◆ EXERCISE DETAILS ◆
Copy the items word for word, from the first line up to and including the line that contains "Action: click(13, 123)".
>> Start RAW RECORDS
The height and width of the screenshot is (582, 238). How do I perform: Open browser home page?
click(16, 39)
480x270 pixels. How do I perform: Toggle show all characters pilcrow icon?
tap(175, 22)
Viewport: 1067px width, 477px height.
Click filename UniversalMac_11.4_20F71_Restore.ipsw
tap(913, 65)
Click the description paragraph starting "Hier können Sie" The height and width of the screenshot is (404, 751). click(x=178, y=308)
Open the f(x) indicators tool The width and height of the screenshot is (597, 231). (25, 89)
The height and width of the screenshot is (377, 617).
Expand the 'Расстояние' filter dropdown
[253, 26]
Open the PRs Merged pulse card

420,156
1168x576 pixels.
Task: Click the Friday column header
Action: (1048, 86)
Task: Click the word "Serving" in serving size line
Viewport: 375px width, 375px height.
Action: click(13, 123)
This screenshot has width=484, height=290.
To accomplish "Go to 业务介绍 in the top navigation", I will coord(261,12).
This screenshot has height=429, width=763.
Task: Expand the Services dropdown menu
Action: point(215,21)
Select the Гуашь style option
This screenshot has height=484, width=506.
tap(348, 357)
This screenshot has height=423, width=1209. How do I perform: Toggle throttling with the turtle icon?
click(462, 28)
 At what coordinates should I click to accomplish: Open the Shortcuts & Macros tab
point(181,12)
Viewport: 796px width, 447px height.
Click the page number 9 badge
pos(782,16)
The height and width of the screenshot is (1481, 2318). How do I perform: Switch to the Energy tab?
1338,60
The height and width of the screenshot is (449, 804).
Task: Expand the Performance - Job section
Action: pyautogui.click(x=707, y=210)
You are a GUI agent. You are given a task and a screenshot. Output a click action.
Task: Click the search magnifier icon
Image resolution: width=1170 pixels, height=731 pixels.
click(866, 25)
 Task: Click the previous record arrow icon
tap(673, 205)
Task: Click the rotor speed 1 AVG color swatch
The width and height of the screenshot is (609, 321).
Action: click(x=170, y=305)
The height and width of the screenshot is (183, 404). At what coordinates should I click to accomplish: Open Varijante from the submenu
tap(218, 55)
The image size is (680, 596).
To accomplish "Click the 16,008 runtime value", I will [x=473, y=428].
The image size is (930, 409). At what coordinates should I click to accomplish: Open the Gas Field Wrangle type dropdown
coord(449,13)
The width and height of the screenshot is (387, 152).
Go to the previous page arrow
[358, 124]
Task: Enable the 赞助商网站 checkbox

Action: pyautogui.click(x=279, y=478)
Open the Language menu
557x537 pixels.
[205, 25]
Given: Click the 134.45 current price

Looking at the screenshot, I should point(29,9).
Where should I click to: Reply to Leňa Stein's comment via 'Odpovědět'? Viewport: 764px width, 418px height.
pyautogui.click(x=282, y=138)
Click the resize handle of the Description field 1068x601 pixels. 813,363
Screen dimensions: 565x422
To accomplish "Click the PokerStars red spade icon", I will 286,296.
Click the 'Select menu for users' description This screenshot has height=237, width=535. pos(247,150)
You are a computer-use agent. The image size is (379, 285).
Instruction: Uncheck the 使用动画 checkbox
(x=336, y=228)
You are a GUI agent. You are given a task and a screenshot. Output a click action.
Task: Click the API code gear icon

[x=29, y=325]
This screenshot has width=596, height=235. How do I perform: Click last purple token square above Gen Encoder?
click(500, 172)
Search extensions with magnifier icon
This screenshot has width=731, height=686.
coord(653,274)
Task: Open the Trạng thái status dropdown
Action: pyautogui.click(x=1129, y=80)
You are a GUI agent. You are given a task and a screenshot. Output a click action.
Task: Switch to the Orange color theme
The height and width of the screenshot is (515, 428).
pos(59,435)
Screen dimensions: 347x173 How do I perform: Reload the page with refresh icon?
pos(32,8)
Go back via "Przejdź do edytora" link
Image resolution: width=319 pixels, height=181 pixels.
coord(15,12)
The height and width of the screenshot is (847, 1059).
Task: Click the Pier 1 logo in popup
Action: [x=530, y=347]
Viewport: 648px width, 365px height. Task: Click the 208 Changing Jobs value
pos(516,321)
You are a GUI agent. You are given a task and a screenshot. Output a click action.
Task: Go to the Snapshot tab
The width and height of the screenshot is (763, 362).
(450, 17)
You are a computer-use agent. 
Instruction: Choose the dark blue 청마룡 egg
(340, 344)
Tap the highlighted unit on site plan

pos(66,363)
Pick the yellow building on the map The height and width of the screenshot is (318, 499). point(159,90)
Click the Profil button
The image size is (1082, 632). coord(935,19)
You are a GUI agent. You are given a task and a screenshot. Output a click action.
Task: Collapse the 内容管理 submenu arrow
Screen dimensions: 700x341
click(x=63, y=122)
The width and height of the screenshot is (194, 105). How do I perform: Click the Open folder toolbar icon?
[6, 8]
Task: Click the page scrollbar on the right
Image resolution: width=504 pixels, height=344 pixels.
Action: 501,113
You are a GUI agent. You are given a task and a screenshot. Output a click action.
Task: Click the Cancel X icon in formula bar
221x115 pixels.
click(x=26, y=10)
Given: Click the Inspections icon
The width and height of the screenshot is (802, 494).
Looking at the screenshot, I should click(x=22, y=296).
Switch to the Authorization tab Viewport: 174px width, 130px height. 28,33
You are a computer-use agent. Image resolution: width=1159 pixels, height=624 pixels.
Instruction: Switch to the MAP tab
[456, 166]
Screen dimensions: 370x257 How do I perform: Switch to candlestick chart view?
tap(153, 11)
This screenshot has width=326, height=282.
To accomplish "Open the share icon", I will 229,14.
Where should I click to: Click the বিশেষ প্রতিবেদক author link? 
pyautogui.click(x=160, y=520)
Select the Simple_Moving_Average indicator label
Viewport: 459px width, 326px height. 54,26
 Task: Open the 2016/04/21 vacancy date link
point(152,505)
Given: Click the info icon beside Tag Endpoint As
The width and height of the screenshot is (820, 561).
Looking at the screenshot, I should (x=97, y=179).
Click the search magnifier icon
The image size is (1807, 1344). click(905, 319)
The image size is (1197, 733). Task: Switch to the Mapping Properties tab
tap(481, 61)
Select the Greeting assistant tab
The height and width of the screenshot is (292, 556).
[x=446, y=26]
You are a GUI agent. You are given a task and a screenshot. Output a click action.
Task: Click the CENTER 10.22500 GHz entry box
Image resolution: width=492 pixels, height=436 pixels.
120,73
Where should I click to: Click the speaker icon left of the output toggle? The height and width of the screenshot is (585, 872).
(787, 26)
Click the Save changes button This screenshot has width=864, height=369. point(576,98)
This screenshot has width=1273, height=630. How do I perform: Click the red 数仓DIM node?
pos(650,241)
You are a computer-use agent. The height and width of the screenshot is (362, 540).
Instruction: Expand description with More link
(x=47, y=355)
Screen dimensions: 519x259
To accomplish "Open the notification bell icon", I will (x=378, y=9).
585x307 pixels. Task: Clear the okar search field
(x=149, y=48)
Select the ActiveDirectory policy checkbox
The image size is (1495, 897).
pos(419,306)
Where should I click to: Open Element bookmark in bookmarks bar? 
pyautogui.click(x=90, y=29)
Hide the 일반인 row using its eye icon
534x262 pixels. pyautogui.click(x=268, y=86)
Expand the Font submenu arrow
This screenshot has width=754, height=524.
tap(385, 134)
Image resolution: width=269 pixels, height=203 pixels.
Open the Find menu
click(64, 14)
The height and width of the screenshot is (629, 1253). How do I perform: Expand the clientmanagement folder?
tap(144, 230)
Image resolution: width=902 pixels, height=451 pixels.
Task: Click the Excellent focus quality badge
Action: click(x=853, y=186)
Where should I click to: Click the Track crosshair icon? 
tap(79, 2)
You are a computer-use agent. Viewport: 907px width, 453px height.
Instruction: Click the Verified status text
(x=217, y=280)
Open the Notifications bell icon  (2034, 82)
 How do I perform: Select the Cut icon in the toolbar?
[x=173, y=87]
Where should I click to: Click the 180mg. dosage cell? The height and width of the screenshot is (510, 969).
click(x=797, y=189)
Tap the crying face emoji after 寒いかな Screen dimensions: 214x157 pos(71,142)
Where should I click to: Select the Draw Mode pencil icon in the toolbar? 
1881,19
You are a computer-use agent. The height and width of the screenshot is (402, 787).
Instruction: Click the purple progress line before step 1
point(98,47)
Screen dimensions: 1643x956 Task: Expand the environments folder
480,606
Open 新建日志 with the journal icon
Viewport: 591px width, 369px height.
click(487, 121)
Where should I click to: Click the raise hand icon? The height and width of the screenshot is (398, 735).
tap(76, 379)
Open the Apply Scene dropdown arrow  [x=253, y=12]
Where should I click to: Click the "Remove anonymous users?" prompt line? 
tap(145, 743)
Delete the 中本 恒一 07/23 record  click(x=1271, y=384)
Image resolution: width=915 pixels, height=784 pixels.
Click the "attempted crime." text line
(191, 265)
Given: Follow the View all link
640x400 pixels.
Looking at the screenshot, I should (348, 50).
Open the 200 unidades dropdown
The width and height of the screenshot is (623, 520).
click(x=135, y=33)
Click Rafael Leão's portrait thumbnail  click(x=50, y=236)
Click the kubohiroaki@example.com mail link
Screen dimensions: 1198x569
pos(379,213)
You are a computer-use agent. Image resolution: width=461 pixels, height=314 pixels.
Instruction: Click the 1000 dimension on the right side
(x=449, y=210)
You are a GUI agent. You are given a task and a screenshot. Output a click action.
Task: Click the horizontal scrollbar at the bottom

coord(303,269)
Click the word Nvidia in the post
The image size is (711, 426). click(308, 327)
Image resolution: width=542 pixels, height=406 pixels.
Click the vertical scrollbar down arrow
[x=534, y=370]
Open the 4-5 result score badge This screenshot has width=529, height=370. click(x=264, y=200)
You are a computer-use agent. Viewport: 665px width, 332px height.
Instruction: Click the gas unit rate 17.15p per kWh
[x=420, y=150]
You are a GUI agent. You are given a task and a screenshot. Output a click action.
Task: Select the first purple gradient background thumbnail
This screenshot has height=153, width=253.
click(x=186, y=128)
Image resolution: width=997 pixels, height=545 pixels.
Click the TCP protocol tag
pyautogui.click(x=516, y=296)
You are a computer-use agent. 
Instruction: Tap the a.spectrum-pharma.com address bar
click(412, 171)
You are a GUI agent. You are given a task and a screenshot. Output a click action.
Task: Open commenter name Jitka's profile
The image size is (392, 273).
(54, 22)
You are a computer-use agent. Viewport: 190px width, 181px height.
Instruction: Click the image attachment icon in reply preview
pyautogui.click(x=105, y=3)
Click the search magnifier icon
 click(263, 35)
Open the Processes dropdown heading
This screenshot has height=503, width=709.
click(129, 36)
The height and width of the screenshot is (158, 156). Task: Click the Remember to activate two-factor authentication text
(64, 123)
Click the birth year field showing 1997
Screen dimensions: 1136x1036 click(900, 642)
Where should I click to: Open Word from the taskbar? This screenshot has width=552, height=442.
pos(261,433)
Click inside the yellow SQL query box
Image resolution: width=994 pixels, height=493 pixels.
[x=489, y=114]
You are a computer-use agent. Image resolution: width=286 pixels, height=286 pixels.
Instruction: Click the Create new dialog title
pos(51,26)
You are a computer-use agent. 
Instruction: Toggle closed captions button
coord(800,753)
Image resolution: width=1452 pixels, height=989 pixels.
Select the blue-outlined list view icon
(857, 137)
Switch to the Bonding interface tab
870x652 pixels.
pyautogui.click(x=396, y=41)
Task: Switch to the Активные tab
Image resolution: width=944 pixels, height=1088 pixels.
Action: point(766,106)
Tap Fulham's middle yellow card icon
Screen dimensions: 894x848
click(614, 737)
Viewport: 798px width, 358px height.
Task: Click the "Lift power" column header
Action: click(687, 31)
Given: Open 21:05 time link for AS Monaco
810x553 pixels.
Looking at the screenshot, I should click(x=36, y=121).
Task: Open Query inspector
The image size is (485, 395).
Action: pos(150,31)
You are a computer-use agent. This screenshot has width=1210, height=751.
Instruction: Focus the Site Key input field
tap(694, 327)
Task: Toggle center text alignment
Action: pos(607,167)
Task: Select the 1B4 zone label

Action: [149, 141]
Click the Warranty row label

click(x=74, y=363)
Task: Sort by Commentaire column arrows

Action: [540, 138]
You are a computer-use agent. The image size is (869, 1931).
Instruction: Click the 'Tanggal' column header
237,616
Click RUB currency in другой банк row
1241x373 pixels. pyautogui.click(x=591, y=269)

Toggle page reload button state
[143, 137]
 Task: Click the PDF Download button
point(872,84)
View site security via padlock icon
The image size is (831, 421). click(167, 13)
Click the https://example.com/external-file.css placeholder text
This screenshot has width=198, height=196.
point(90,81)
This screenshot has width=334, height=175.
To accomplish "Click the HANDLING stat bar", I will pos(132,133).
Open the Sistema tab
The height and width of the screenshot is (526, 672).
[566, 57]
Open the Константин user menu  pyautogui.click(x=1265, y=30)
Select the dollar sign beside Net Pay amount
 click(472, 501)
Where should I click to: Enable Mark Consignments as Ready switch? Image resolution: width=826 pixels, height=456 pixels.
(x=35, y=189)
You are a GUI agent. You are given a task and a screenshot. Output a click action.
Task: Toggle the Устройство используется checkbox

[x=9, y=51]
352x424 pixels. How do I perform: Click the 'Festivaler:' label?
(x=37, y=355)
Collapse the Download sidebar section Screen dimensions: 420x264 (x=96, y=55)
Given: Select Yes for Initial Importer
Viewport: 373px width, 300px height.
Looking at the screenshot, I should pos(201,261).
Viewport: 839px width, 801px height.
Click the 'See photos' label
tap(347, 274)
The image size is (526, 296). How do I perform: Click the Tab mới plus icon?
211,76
>> End RAW RECORDS
◆ FINISHED ANSWER ◆
The height and width of the screenshot is (582, 238). How do I perform: Open browser home page?
click(16, 39)
480x270 pixels. How do I perform: Toggle show all characters pilcrow icon?
tap(175, 22)
Viewport: 1067px width, 477px height.
Click filename UniversalMac_11.4_20F71_Restore.ipsw
tap(913, 65)
Click the description paragraph starting "Hier können Sie" The height and width of the screenshot is (404, 751). click(x=178, y=308)
Open the f(x) indicators tool The width and height of the screenshot is (597, 231). (25, 89)
The height and width of the screenshot is (377, 617).
Expand the 'Расстояние' filter dropdown
[253, 26]
Open the PRs Merged pulse card

420,156
1168x576 pixels.
Task: Click the Friday column header
Action: (1048, 86)
Task: Click the word "Serving" in serving size line
Viewport: 375px width, 375px height.
Action: click(13, 123)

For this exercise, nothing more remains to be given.